WHAT TO WORK ON:
• a. Reproduce verbatim a span of the artist essay below, beginning at the words "You see, I’m" and stopping after "began my pursuit.".
• b. List the conditions of artists that the artist essay's opening sentence names.

So let me give a little insight into the “why” of how so many artists are starving, struggling, or otherwise not living their art. I found out the hard way to the tune of 8 years of my life and a mountain of student debt, so maybe this can spare you the trouble…

You see, I’m an artist. A genre-fiction novelist, to be exact, and I finished the first draft of my very first novel when I was seventeen and still in high school.Great! I thought. I’ll go to a school of higher education with an international reputation for writing and dedicate myself to turning my draft into a manuscript.Or maybe it was… I need to go to college to get a degree so I can get a Real Job, and while I’m there I’ll find an academic community that can help me become a better writer in the process. (No, really. I think like that…) Thus began my pursuit.

Four years later, a few things had happened. First and foremost, I have a half finished manuscript that is “unique” and “creative”. This is not a good thing. I discovered the hard way that The University of Iowa does indeed have an amazing community of writers, but those writers have no idea what to do with a girl with a Fantasy novel in her head. It’s just too much for the beatnik poets and pulp fiction teachers. For those of you who aren’t writers, it’s pretty much a death sentence to be told by a group of creative semi-professionals that your genre fiction work is “creative”. Of course it’s creative – it’s bloody fantasy. In my genre, the entire world has come directly out of my ass and has some subtle reflections of our own world. Big surprise! (Well, it was for them…) Safe to say the first point was an incredible let down. I did, however, turn my first draft into a half finish manuscript in four years. Nicole:1, World:0.

COLLECTED DATA:
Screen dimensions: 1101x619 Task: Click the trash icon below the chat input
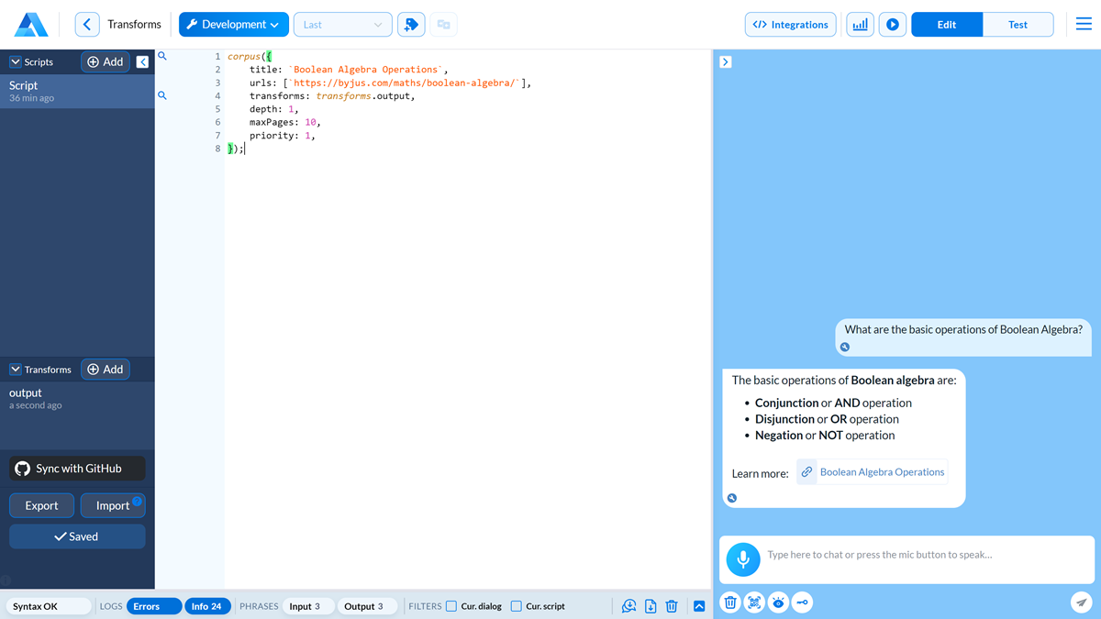click(729, 602)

IN RESPONSE:
• a.
You see, I’m an artist. A genre-fiction novelist, to be exact, and I finished the first draft of my very first novel when I was seventeen and still in high school.Great! I thought. I’ll go to a school of higher education with an international reputation for writing and dedicate myself to turning my draft into a manuscript.Or maybe it was… I need to go to college to get a degree so I can get a Real Job, and while I’m there I’ll find an academic community that can help me become a better writer in the process. (No, really. I think like that…) Thus began my pursuit.

• b.
- starving
- struggling
- not living their art